THE TASK = Arrange every line of the material below as a Markdown table with the columns Row and Line, numbering the rows and leaving out blank lines.

TASK MATERIAL =
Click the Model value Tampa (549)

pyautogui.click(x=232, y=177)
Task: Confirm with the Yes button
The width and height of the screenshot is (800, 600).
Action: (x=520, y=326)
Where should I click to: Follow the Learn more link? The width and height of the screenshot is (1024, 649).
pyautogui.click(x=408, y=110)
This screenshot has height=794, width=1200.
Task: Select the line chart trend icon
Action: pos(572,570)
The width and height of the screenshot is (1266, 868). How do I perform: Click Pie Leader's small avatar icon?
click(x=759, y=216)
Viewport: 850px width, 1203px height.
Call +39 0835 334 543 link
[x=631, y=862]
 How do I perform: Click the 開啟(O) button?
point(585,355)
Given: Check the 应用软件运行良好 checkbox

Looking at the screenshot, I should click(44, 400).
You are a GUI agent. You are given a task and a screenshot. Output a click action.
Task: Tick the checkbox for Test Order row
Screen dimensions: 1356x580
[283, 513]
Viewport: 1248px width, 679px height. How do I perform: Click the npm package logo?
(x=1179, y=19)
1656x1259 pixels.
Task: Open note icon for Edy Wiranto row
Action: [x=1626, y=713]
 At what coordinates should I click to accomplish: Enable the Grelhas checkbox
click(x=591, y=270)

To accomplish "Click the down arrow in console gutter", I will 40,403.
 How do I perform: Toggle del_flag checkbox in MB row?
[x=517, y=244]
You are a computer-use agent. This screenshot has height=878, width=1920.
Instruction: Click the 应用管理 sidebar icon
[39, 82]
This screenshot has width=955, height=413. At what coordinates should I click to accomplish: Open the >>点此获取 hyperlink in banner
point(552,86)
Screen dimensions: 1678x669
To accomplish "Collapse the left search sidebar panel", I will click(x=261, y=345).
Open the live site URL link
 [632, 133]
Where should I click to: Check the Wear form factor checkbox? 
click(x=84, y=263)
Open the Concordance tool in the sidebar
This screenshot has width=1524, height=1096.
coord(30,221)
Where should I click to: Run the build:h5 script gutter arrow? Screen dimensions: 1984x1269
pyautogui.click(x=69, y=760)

SOLUTION =
| Row | Line |
|---|---|
| 1 | Click the Model value Tampa (549) |
| 2 | pyautogui.click(x=232, y=177) |
| 3 | Task: Confirm with the Yes button |
| 4 | The width and height of the screenshot is (800, 600). |
| 5 | Action: (x=520, y=326) |
| 6 | Where should I click to: Follow the Learn more link? The width and height of the screenshot is (1024, 649). |
| 7 | pyautogui.click(x=408, y=110) |
| 8 | This screenshot has height=794, width=1200. |
| 9 | Task: Select the line chart trend icon |
| 10 | Action: pos(572,570) |
| 11 | The width and height of the screenshot is (1266, 868). How do I perform: Click Pie Leader's small avatar icon? |
| 12 | click(x=759, y=216) |
| 13 | Viewport: 850px width, 1203px height. |
| 14 | Call +39 0835 334 543 link |
| 15 | [x=631, y=862] |
| 16 |  How do I perform: Click the 開啟(O) button? |
| 17 | point(585,355) |
| 18 | Given: Check the 应用软件运行良好 checkbox |
| 19 | Looking at the screenshot, I should click(44, 400). |
| 20 | You are a GUI agent. You are given a task and a screenshot. Output a click action. |
| 21 | Task: Tick the checkbox for Test Order row |
| 22 | Screen dimensions: 1356x580 |
| 23 | [283, 513] |
| 24 | Viewport: 1248px width, 679px height. How do I perform: Click the npm package logo? |
| 25 | (x=1179, y=19) |
| 26 | 1656x1259 pixels. |
| 27 | Task: Open note icon for Edy Wiranto row |
| 28 | Action: [x=1626, y=713] |
| 29 |  At what coordinates should I click to accomplish: Enable the Grelhas checkbox |
| 30 | click(x=591, y=270) |
| 31 | To accomplish "Click the down arrow in console gutter", I will 40,403. |
| 32 |  How do I perform: Toggle del_flag checkbox in MB row? |
| 33 | [x=517, y=244] |
| 34 | You are a computer-use agent. This screenshot has height=878, width=1920. |
| 35 | Instruction: Click the 应用管理 sidebar icon |
| 36 | [39, 82] |
| 37 | This screenshot has width=955, height=413. At what coordinates should I click to accomplish: Open the >>点此获取 hyperlink in banner |
| 38 | point(552,86) |
| 39 | Screen dimensions: 1678x669 |
| 40 | To accomplish "Collapse the left search sidebar panel", I will click(x=261, y=345). |
| 41 | Open the live site URL link |
| 42 |  [632, 133] |
| 43 | Where should I click to: Check the Wear form factor checkbox?  |
| 44 | click(x=84, y=263) |
| 45 | Open the Concordance tool in the sidebar |
| 46 | This screenshot has width=1524, height=1096. |
| 47 | coord(30,221) |
| 48 | Where should I click to: Run the build:h5 script gutter arrow? Screen dimensions: 1984x1269 |
| 49 | pyautogui.click(x=69, y=760) |